(Reuters) - Cincinnati Reds closer Aroldis Chapman will undergo surgery on Thursday to repair facial fractures one day after getting struck in the face by a line drive in a spring training game.
Chapman will be out six-to-eight weeks and is “absolutely” expected to play during the 2014 Major League Baseball season, according to Reds medical director Dr. Timothy Kremchek.
Chapman, who will have a metal plate placed on the bone above his eye to stabilize the injury, could be released from the hospital as soon as Saturday but will have to wait until May before returning to competition, Kremchek said.
“Right now, he’s awake, he’s alert and knows what’s going on,” Kremchek told reporters. “The idea is to get (the facial fractures) fixed, and hopefully within a couple of weeks he can start exercises and start throwing, and hopefully be back in six to eight weeks.”
Chapman was carried off on a stretcher Wednesday night after being struck by a line drive off the bat of Kansas City Royals catcher Salvador Perez during their spring training game in Surprise, Arizona.
He was taken to a local hospital where they found he had suffered facial fractures and was transferred to another facility for further testing and was kept there overnight.
“He has a very mild concussion, no other brain injury,” said Kremchek. “His eyes are fine. Right now, he’s a very lucky guy.”
Less than a day after the scary incident, the Reds were feeling a sense of relief that Chapman appeared to be on the mend.
“We’re just hoping that he’s feeling better,” said manager Bryan Price. “We’ll spend as much time as we can letting him know how much support he has and how much we care about him. Hopefully we’ll see him here pretty soon.
“We were all really frightened by what we saw and concerned about the long-term health.”
Brayan Pena, who visited the Cuban-born Chapman at the hospital on Thursday, was behind the plate when the pitcher was injured.
“Honestly, when I saw it, I wanted to cry,” said Pena. “That was my first feeling, because it was very scary.”
Pena said Chapman was in good spirits during his visit.
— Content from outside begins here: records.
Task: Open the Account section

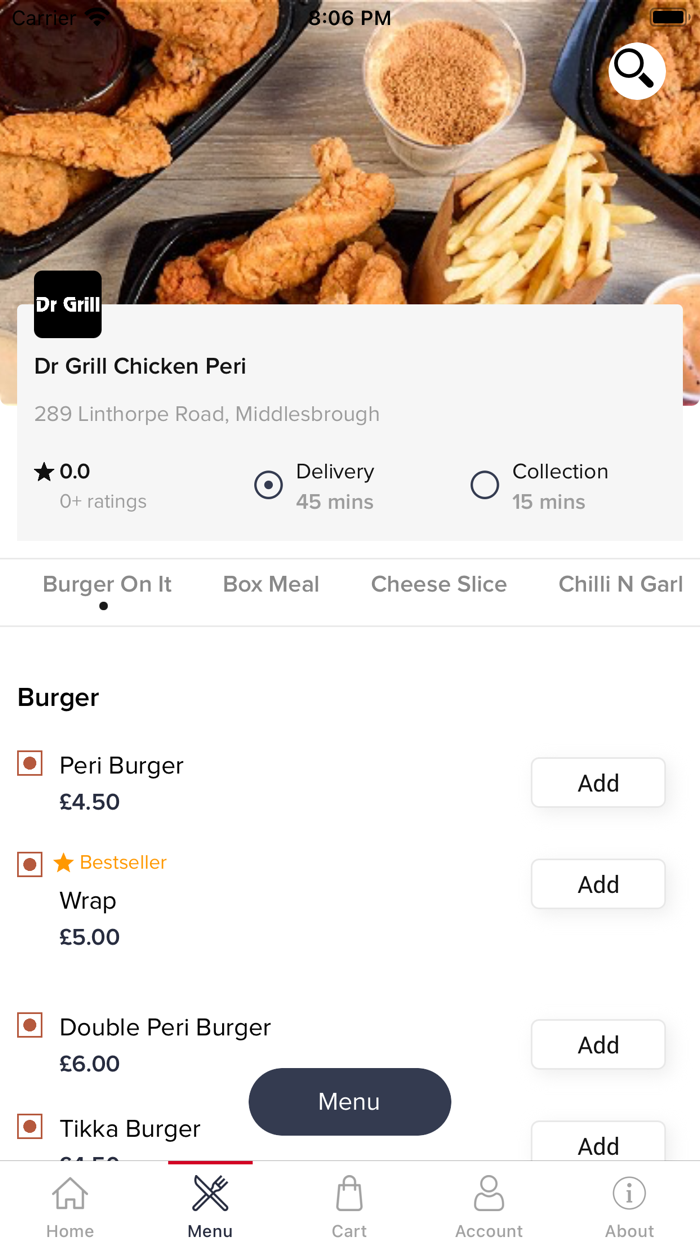Action: coord(489,1203)
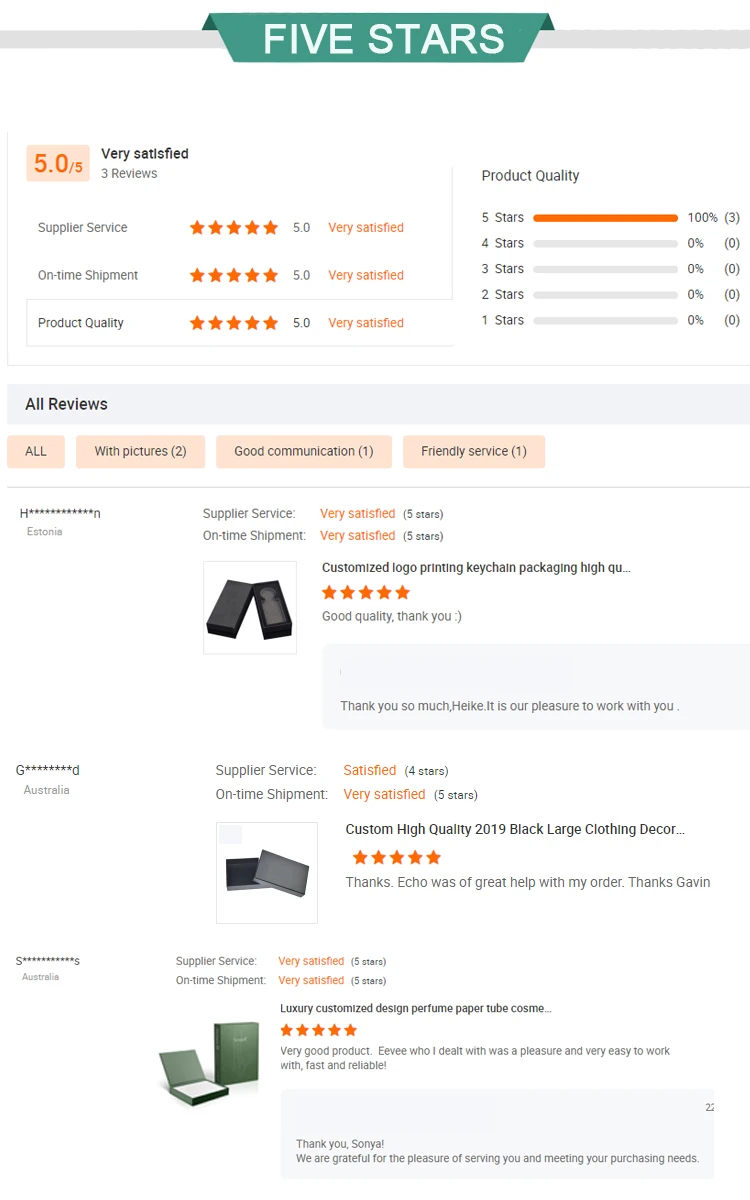Viewport: 750px width, 1200px height.
Task: Click stars under Black Large Clothing review
Action: click(397, 857)
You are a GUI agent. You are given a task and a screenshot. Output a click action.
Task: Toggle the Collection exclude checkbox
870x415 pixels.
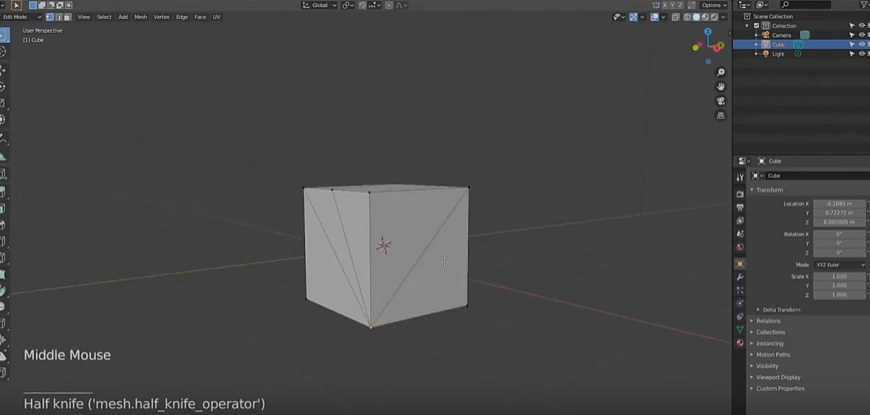tap(757, 25)
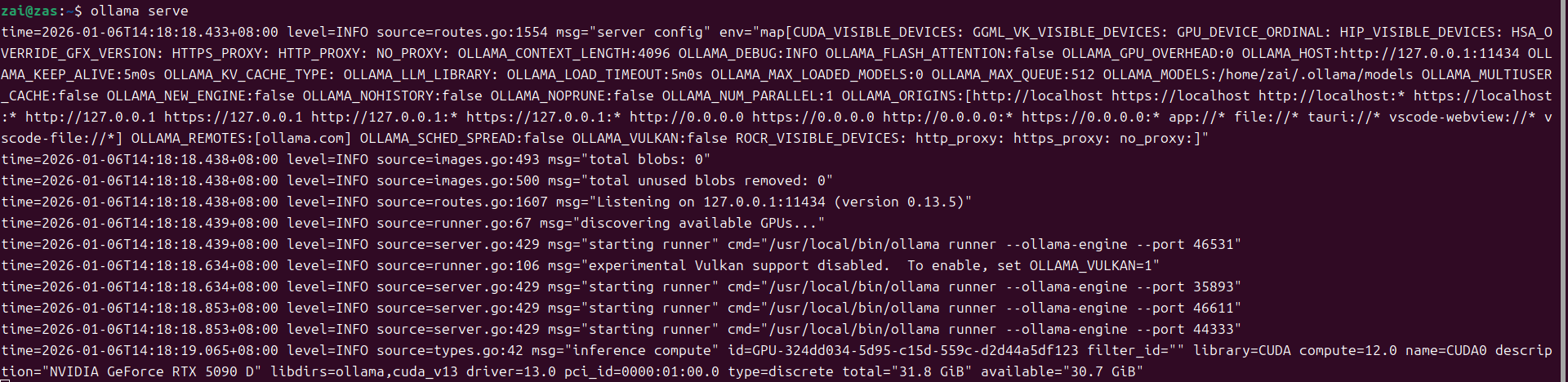This screenshot has width=1568, height=382.
Task: Click the runner command with port 46531
Action: point(984,244)
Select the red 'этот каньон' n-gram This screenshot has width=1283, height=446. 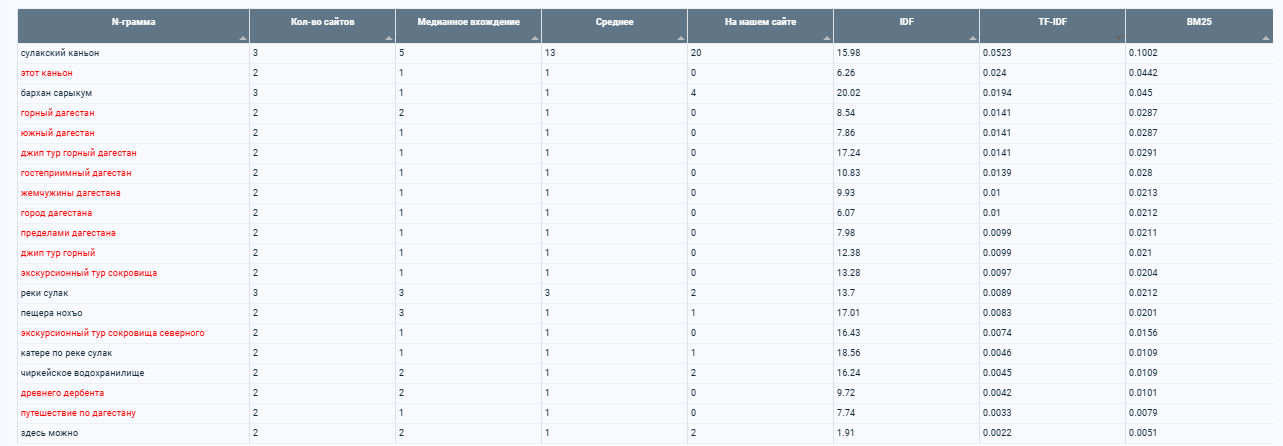pos(46,73)
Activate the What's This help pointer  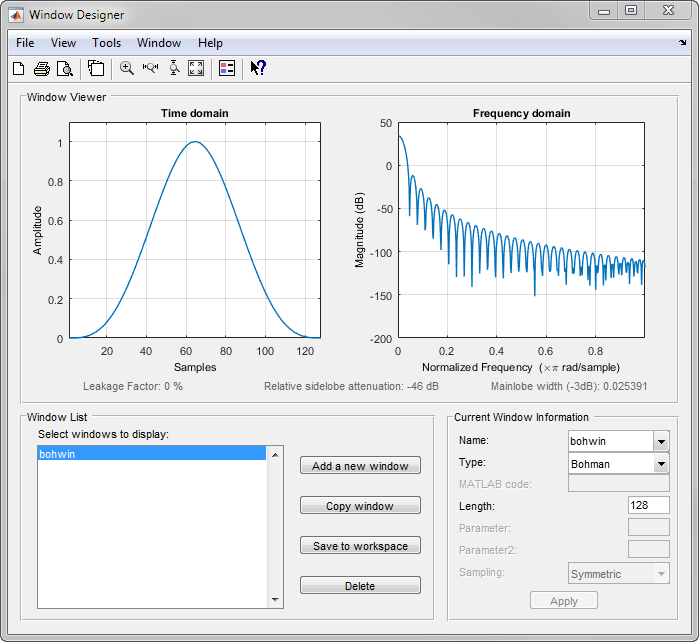pos(257,68)
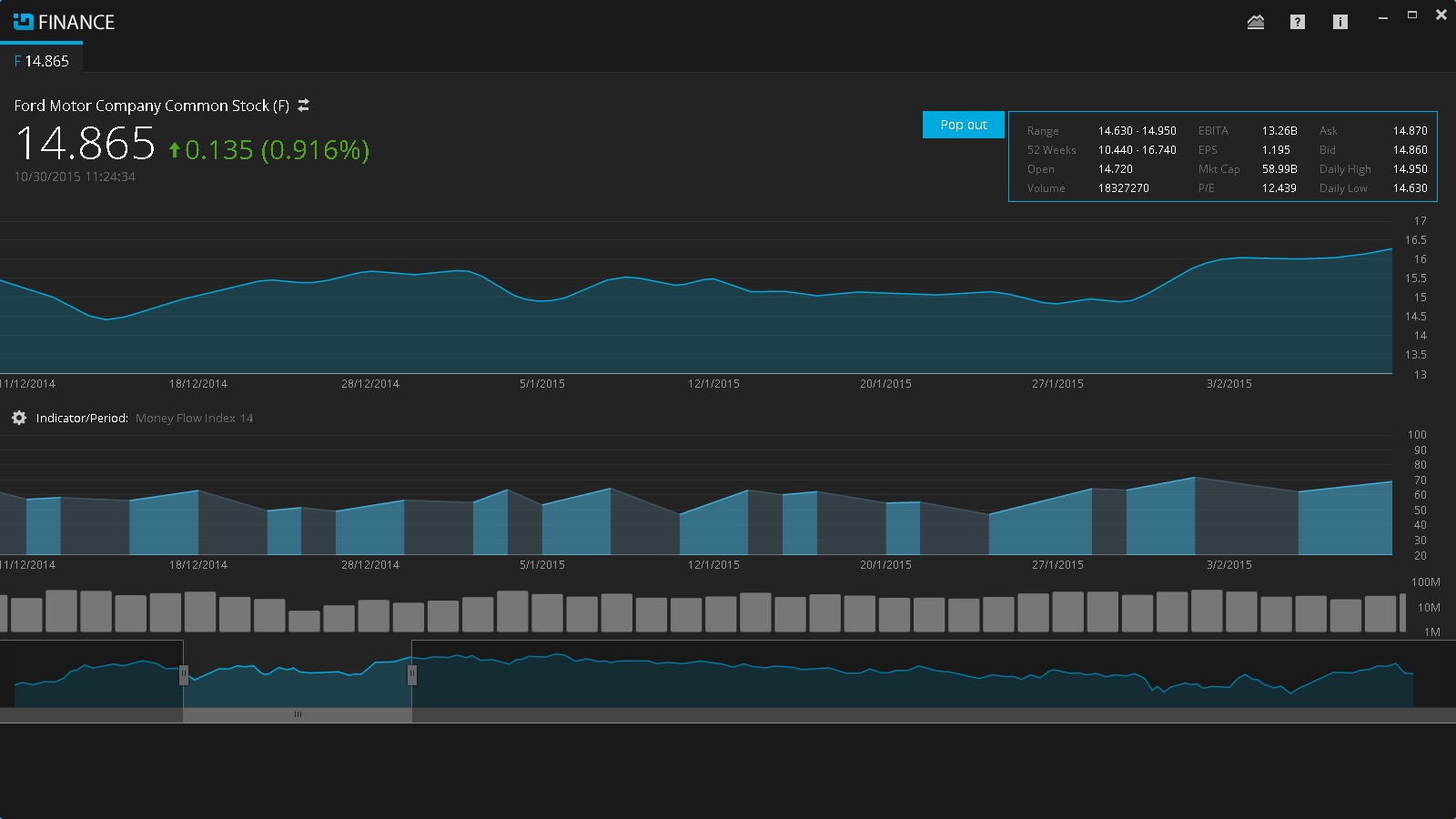Click the Pop out button
Viewport: 1456px width, 819px height.
(x=963, y=125)
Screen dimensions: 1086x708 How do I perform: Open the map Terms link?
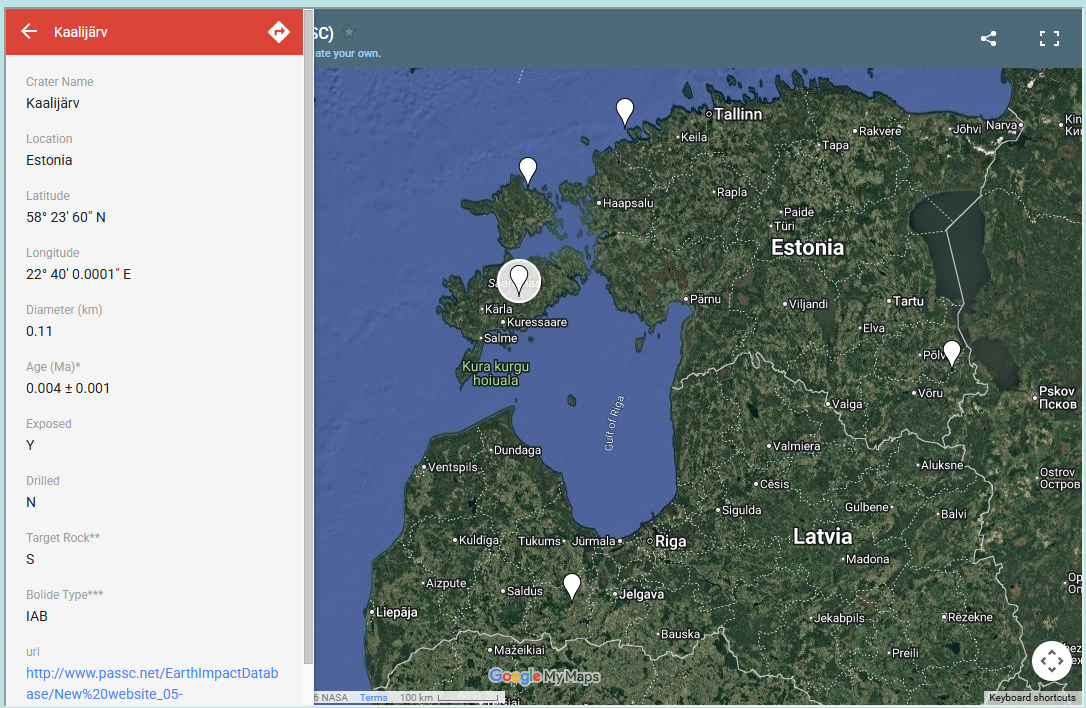pyautogui.click(x=373, y=698)
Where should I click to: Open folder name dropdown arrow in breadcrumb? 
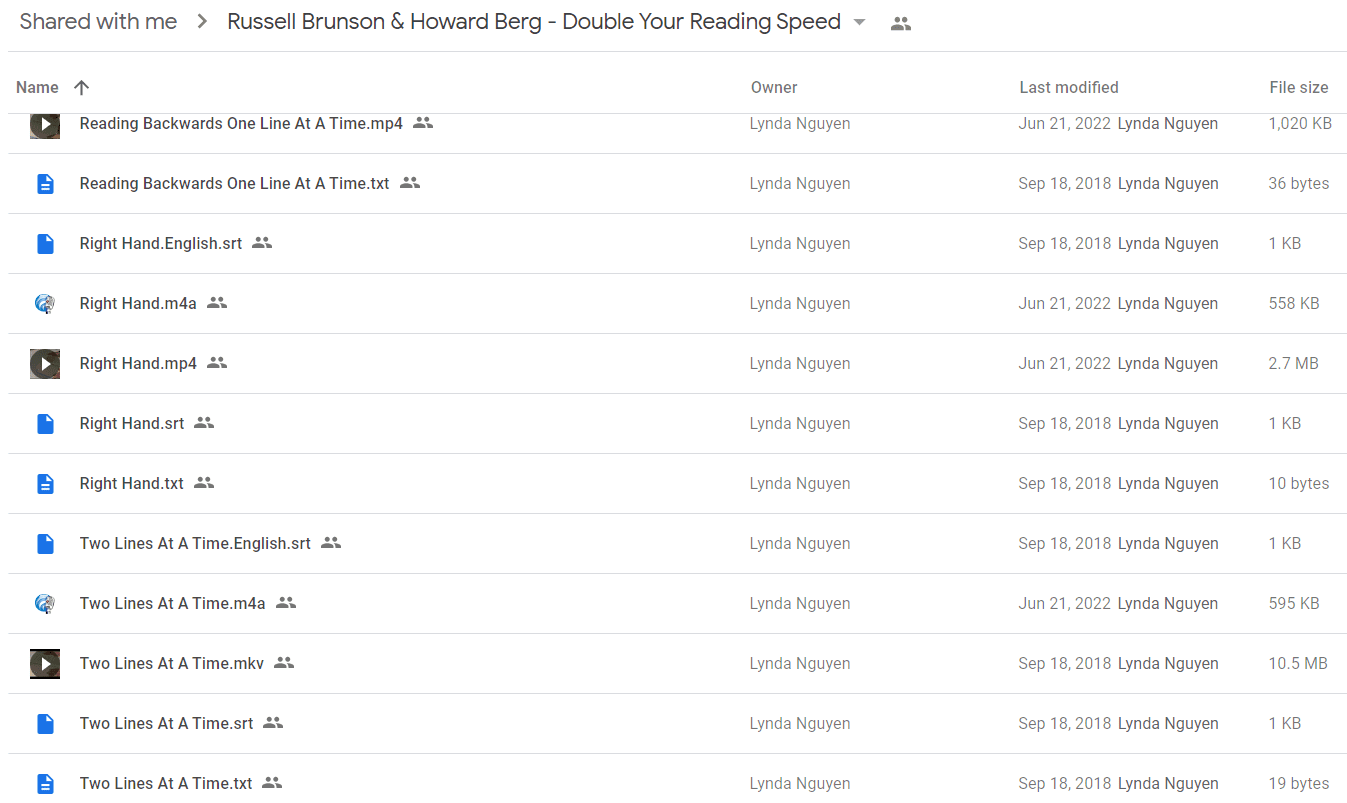(860, 23)

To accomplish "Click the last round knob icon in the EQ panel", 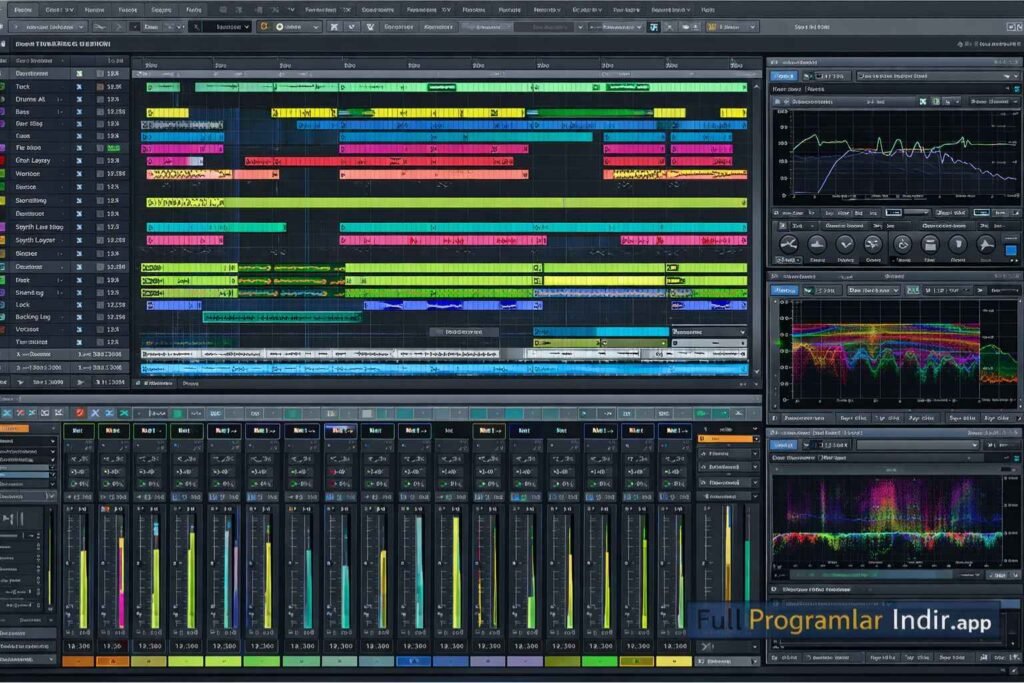I will (x=985, y=244).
“He was very excited, very happy talking to me and joking to me. He was talking a lot about Cuban jokes,” Pena said. “That’s good. That means his memory is still working pretty good.”
Chapman, 26, is entering his fifth major league season.
The hard-throwing left-hander, who can exceed 100 mph with his fastball, was an All-Star in 2012 and 2013, recording 38 saves each year.